5 他例に氏の掃索活動を置き換えてみると
ああ、やはりそういう事なのか・・・と感じ取っていたただけるようにと願うが、もし分かりづらいとの向きが おありだったら、どうかご勘弁願いたい。
これは、私ごとで大変おこがましく思うが、かつて私が27〜60歳まで親しんだ中国の拳法功夫(Kung−Fu) を引用したい。
(因に、工場の傍らに建てたその道場の中味を天文関係の方が見学されたのは、後にも先にも、前述の上田聡氏と、 そのお仲間のY氏のみであった。)
功夫は、競技スポーツでもなければ、興行的格闘技でもなく、多くの日本武道の源流ともなった大陸文化の中の 伝統的護身武術。
(1)そこには次のような修練訓がある。
@ 拳を練って功を練らなければ、老いて一場の空となる。
A 功を練って拳を練らなければ、櫓のない船に同じ。
この場合、拳とは技そのもの、功とは身体の鍛錬をいう。
左 対人での自由げいこ(H17・・・メルボルンにて)
4番弟子の長女婿サーシャ・グレッグと。 めまぐる しく動く動体への目視力、反応の早さ、運動持久性を養う身体の鍛錬でもある。
右 木人でのけいこ(H12)
技そのものの仕組みを覚える。
一番弟子の面々と(H12)。 後列左端はイギリスから習いに来ていた青年イアン
@は、新しい技や珍しい技、つまり知識ばかりを追いかけて、身体の鍛錬をおろそかにすると、結局は何も身につかない という意味。

- データセット部 -
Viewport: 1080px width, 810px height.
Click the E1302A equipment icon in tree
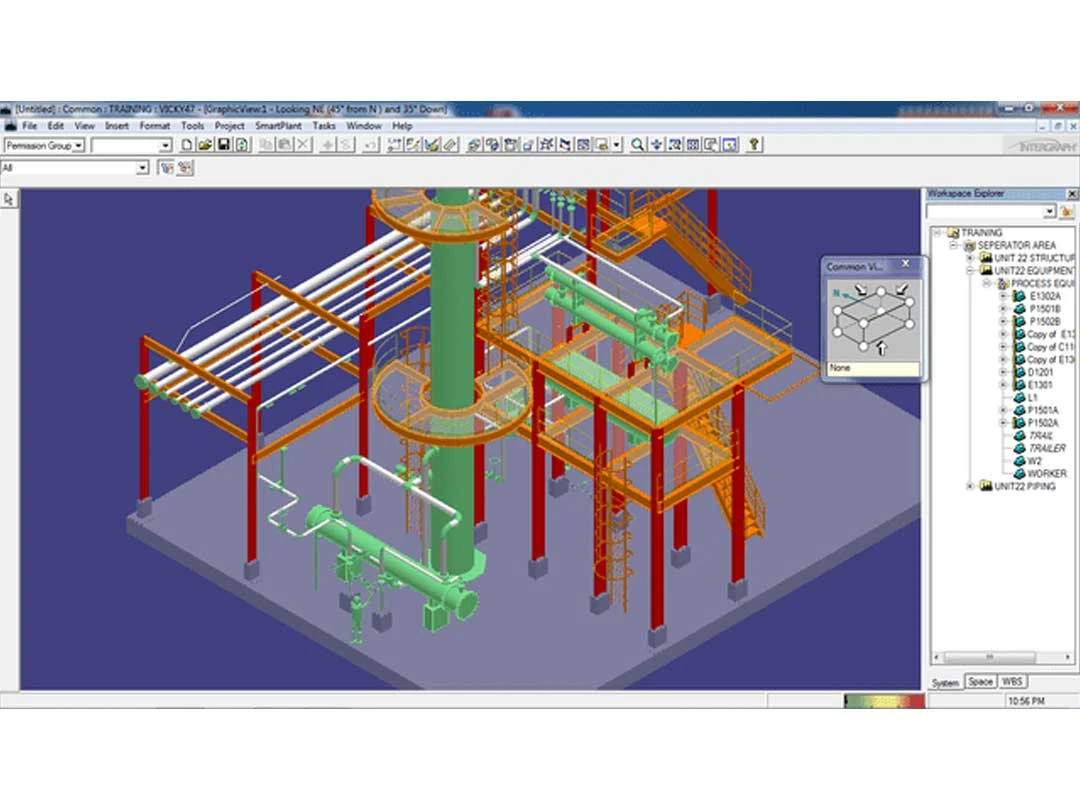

- 取り組む課題 -
a) 提示テキストのうち、「(因に、工場の傍らに建てたそ」から「左 対人での自由げいこ(H17・・・メルボルンにて)」に至るまでを、一字も変えずに書き写してください。
b) 提示テキストで紹介されている修練訓において、「功」とは何を指していますか？

- 課題ごとの結果 -
a)
(因に、工場の傍らに建てたその道場の中味を天文関係の方が見学されたのは、後にも先にも、前述の上田聡氏と、 そのお仲間のY氏のみであった。)
功夫は、競技スポーツでもなければ、興行的格闘技でもなく、多くの日本武道の源流ともなった大陸文化の中の 伝統的護身武術。
(1)そこには次のような修練訓がある。
@ 拳を練って功を練らなければ、老いて一場の空となる。
A 功を練って拳を練らなければ、櫓のない船に同じ。
この場合、拳とは技そのもの、功とは身体の鍛錬をいう。
左 対人での自由げいこ(H17・・・メルボルンにて)

b) 身体の鍛錬を指しています。